*** Extract provided Section Begins ***
Magic Elixir: And from colleague Dan Denning come further details… "Back-row America is getting kicked in the teeth… Check out the stats below from the Social Security Administration on wage earners.

• 32% of wage earners make less than $20k/year
• 44% make less than $30k
• 56% make less than $40k
• 66% make less than $50k
• The median wage for 2019, says Dan, was only $34,248.

And yet, these people – who can barely support themselves… and who have lost jobs and income in the COVID-19 lockdowns – are also expected to support 76 million retiring baby boomers. How’s that going to work?

Maybe more of the magic elixir – free money – is needed. Donald Trump certainly thinks so. On Fox Business yesterday: "President Trump called Thursday for even more stimulus spending than the $1.8 trillion proposed by Treasury Secretary Steven Mnuchin in his talks with House Speaker Nancy Pelosi (D-Calif.). “I would take more. I would go higher,” Trump said in an interview on Fox Business Network, repeating his directive from earlier in the week to “Go big or go home!” Trump said he’s communicated his views to Mnuchin. “I’ve told him. So far he hasn’t come home with the bacon.” Trump’s latest comments illustrate the fluid and disorganized state of affairs in the stimulus talks at a time when the economic recovery appears to be stalling.

Everything’s Fake: But the “recovery” is not stalling. It’s fake. And so is the stimulus that is supposed to help it. And the fakeness of it, like so many other things, is hidden by a mountain of phony numbers, fraudulent statistics, and fake money.

So far, it looks like the COVID-19 lockdowns have taken about 4.3% out of nominal GDP, according to the International Monetary Fund (IMF). Last year’s GDP was $21.4 trillion. This year, U.S. GDP will clock in at around $20.5 trillion. But… and this is a big BUT… that’s after the feds pumped in beaucoup money. For the sake of round numbers, we’ll say the total input, in extra federal spending – including the Paycheck Protection Program, $1,200 checks, and unemployment boosters – was between $3 and $4 trillion.

But… and this is an even bigger BUT… that printing-press money is not the same as real GDP. You can’t really replace honest output – goods and services that people are willing to pay for – with pieces of paper or electronic notations. And yet, this printing-press money is included in the GDP figures, as if it were real. Take it away, and the real GDP falls. How much? Hard to say, maybe by $3 trillion… maybe less… maybe more.
*** Extract provided Section Ends ***
*** Supplied data Section Begins ***
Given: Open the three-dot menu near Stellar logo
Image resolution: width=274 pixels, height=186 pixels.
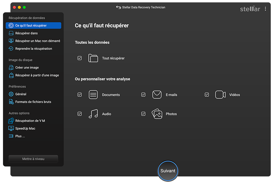Looking at the screenshot, I should coord(265,9).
*** Supplied data Section Ends ***
- [List of tasks]
1 – In the excerpt on wage earners and stimulus spending, what was the median wage for 2019?
2 – Rewrite the paragraph beginning "So far, it looks like the COVID-19 lockdowns" from the excerpt on wage earners and stimulus spending as a short bulleted list that keeps its main facts.
3 – Write out the stretch of the excerpt on wage earners and stimulus spending from "So far, it looks" through "and $4 trillion.".

- [Expected outputs]
1 – $34,248

2 –
- According to the IMF, the COVID-19 lockdowns have taken about 4.3% out of nominal GDP.
- U.S. GDP was $21.4 trillion last year and will be around $20.5 trillion this year.
- This year's figure comes after the federal government pumped in a great deal of money.
- In round numbers, that extra federal spending came to between $3 and $4 trillion. It included the Paycheck Protection Program, $1,200 checks, and unemployment boosters.

3 –
So far, it looks like the COVID-19 lockdowns have taken about 4.3% out of nominal GDP, according to the International Monetary Fund (IMF). Last year’s GDP was $21.4 trillion. This year, U.S. GDP will clock in at around $20.5 trillion. But… and this is a big BUT… that’s after the feds pumped in beaucoup money. For the sake of round numbers, we’ll say the total input, in extra federal spending – including the Paycheck Protection Program, $1,200 checks, and unemployment boosters – was between $3 and $4 trillion.